Still, I think even that is more wishful thinking than anything. Iris Pro need to be in the lower end CPU's, where they'd kick AMD's integrated solutions, not in the enthusiast level CPU's.

JC713 JC713 said:

XEON chips are exactly that, but disguised as server chips.

[link]

Yeah true.

Guest said:

I've seen demo's of Iris Pro 5200 vs Nvidia's GT 640 (this is a £60 and up card) and it's pretty much on par, slower in some areas and the same in others, that's pretty decent considering it's TDP shared with the processor while the Discrete card is taking more power.

This is a considerable step up, I'm pretty sure it would run games on medium to low at 720/1080 (depending on game) absolutely fine and at decent frame rates for an Intel GPU as well.

Yes, it's a good case on theoretical TDP but not so much on price or performance. A dedicated GPU will work below TDP to get Iris Pro performance (what Intel calls "SDP").

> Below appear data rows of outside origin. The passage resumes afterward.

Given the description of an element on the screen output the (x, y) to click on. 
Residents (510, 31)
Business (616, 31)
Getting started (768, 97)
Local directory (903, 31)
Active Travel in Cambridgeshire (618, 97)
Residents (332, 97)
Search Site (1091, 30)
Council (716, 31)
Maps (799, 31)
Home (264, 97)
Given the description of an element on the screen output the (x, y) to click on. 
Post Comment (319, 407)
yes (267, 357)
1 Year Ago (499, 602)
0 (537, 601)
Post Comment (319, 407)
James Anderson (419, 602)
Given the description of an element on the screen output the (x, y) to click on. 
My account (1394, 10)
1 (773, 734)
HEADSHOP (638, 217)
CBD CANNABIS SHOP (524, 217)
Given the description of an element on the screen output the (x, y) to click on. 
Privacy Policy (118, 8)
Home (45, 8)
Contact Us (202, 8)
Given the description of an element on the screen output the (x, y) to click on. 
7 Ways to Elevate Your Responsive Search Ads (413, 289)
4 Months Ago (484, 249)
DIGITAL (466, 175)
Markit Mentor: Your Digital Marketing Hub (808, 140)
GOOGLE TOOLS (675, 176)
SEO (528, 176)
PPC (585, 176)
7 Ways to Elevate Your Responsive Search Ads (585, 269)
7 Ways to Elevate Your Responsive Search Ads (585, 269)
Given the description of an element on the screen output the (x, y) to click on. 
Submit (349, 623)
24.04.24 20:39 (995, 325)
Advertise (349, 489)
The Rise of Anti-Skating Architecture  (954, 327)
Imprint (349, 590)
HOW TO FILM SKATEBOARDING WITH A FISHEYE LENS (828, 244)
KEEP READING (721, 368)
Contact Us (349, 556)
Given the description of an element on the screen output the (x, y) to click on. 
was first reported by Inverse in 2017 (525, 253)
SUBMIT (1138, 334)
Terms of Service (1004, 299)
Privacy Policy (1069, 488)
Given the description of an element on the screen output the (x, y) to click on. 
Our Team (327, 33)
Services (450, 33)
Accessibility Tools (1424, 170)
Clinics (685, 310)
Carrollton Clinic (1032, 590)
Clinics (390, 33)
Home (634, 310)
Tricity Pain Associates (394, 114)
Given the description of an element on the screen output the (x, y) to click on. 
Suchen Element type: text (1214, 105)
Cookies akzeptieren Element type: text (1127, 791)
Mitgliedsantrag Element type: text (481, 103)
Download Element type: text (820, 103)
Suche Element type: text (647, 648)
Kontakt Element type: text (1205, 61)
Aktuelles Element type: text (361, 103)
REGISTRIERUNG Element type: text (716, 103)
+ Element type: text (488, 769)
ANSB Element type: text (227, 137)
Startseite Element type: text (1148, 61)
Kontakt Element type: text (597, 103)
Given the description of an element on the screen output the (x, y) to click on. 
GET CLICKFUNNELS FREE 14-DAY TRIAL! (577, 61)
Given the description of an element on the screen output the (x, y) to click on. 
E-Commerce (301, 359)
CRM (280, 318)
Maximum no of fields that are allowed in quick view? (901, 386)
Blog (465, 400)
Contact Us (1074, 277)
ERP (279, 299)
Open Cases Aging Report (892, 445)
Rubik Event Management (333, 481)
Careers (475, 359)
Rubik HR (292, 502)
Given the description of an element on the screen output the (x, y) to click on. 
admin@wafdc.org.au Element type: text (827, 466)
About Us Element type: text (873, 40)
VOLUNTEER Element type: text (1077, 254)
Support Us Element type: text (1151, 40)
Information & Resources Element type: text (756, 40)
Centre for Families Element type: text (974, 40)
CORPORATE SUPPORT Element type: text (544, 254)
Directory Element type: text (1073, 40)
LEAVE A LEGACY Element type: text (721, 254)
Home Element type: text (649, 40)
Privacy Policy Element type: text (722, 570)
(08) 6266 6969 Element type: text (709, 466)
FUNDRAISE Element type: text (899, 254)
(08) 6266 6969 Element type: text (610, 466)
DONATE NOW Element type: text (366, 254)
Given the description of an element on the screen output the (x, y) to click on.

According to ark.intel.com (tray prices):

The i5-4570R w/ Iris Pro, max 3.20GHz, 65W, $288

The i5-4570T w/ HD4600 max 3.60GHZ, 35W, $192 (+$60 for 55W Radeon HD 7750 GPU)

4core-8thread Xeon E3-1230L max 2.8GHz, 25W, $250 (+$60 for 55 7750 GPU)

In Cinebench CPU, i5-4570R ~ 5.1, i5-4570T ~ 4.7, Xeon ~ 5.7.

Cost-wise you're $22 cheaper than the Xeon but $36 more than the other i5. So looking at that, why wouldn't you pay $22 more than the Iris Pro system, but get 10% more CPU power and 100% more GPU power?

Zareth Zareth said:

Why is L3 cache shrinking?

I have an i5-750 at 4.1 ghz on the old 1156 socket and it has 8mb l3 cache.

Haswell and ivybridge have 6mb L3 cache on i5 and now broadwell will have 4mb on i5?

Is this because its not needed anymore or due to making room for that eDRAM?